**EXERCISE DETAILS**
Please return the data below word for word, with every line kept unchanged.

Dataset entries
+-------+

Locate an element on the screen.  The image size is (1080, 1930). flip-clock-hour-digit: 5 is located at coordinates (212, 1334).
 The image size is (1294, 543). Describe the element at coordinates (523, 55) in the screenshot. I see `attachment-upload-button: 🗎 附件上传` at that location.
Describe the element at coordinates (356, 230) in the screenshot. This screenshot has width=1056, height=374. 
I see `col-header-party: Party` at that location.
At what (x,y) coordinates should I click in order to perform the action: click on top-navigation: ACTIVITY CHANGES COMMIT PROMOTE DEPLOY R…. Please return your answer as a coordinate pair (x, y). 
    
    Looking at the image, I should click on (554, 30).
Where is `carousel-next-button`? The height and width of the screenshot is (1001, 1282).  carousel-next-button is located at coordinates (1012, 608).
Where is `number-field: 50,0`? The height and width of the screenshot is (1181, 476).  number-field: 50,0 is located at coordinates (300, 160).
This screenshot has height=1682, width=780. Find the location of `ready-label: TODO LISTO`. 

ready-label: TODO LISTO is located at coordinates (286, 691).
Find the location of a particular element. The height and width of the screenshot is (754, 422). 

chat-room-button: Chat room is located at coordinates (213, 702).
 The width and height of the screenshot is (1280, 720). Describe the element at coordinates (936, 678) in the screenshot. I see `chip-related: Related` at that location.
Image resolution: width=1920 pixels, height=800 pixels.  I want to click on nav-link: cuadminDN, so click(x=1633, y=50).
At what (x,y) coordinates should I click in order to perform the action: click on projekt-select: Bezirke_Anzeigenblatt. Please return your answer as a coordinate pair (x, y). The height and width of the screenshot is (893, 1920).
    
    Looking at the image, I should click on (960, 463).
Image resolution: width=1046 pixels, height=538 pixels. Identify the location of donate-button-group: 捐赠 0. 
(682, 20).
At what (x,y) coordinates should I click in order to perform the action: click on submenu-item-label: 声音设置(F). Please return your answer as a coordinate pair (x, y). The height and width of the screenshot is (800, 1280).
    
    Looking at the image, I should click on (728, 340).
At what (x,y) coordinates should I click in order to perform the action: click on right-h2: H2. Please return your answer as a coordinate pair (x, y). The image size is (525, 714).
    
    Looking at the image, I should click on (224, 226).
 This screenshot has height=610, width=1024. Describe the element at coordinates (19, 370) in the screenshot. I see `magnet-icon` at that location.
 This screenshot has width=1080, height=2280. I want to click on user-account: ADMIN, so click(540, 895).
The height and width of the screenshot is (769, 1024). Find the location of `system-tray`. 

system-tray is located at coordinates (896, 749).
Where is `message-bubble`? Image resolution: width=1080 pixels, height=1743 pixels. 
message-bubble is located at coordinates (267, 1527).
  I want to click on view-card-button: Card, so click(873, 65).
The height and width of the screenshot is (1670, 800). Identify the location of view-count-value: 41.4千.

+-------+

**RESPONSE BELOW**
Locate an element on the screen.  The image size is (1080, 1930). flip-clock-hour-digit: 5 is located at coordinates (212, 1334).
 The image size is (1294, 543). Describe the element at coordinates (523, 55) in the screenshot. I see `attachment-upload-button: 🗎 附件上传` at that location.
Describe the element at coordinates (356, 230) in the screenshot. This screenshot has width=1056, height=374. 
I see `col-header-party: Party` at that location.
At what (x,y) coordinates should I click in order to perform the action: click on top-navigation: ACTIVITY CHANGES COMMIT PROMOTE DEPLOY R…. Please return your answer as a coordinate pair (x, y). 
    
    Looking at the image, I should click on (554, 30).
Where is `carousel-next-button`? The height and width of the screenshot is (1001, 1282).  carousel-next-button is located at coordinates (1012, 608).
Where is `number-field: 50,0`? The height and width of the screenshot is (1181, 476).  number-field: 50,0 is located at coordinates (300, 160).
This screenshot has height=1682, width=780. Find the location of `ready-label: TODO LISTO`. 

ready-label: TODO LISTO is located at coordinates (286, 691).
Find the location of a particular element. The height and width of the screenshot is (754, 422). 

chat-room-button: Chat room is located at coordinates (213, 702).
 The width and height of the screenshot is (1280, 720). Describe the element at coordinates (936, 678) in the screenshot. I see `chip-related: Related` at that location.
Image resolution: width=1920 pixels, height=800 pixels.  I want to click on nav-link: cuadminDN, so click(x=1633, y=50).
At what (x,y) coordinates should I click in order to perform the action: click on projekt-select: Bezirke_Anzeigenblatt. Please return your answer as a coordinate pair (x, y). The height and width of the screenshot is (893, 1920).
    
    Looking at the image, I should click on (960, 463).
Image resolution: width=1046 pixels, height=538 pixels. Identify the location of donate-button-group: 捐赠 0. 
(682, 20).
At what (x,y) coordinates should I click in order to perform the action: click on submenu-item-label: 声音设置(F). Please return your answer as a coordinate pair (x, y). The height and width of the screenshot is (800, 1280).
    
    Looking at the image, I should click on (728, 340).
At what (x,y) coordinates should I click in order to perform the action: click on right-h2: H2. Please return your answer as a coordinate pair (x, y). The image size is (525, 714).
    
    Looking at the image, I should click on (224, 226).
 This screenshot has height=610, width=1024. Describe the element at coordinates (19, 370) in the screenshot. I see `magnet-icon` at that location.
 This screenshot has width=1080, height=2280. I want to click on user-account: ADMIN, so click(540, 895).
The height and width of the screenshot is (769, 1024). Find the location of `system-tray`. 

system-tray is located at coordinates (896, 749).
Where is `message-bubble`? Image resolution: width=1080 pixels, height=1743 pixels. 
message-bubble is located at coordinates (267, 1527).
  I want to click on view-card-button: Card, so click(873, 65).
The height and width of the screenshot is (1670, 800). Identify the location of view-count-value: 41.4千.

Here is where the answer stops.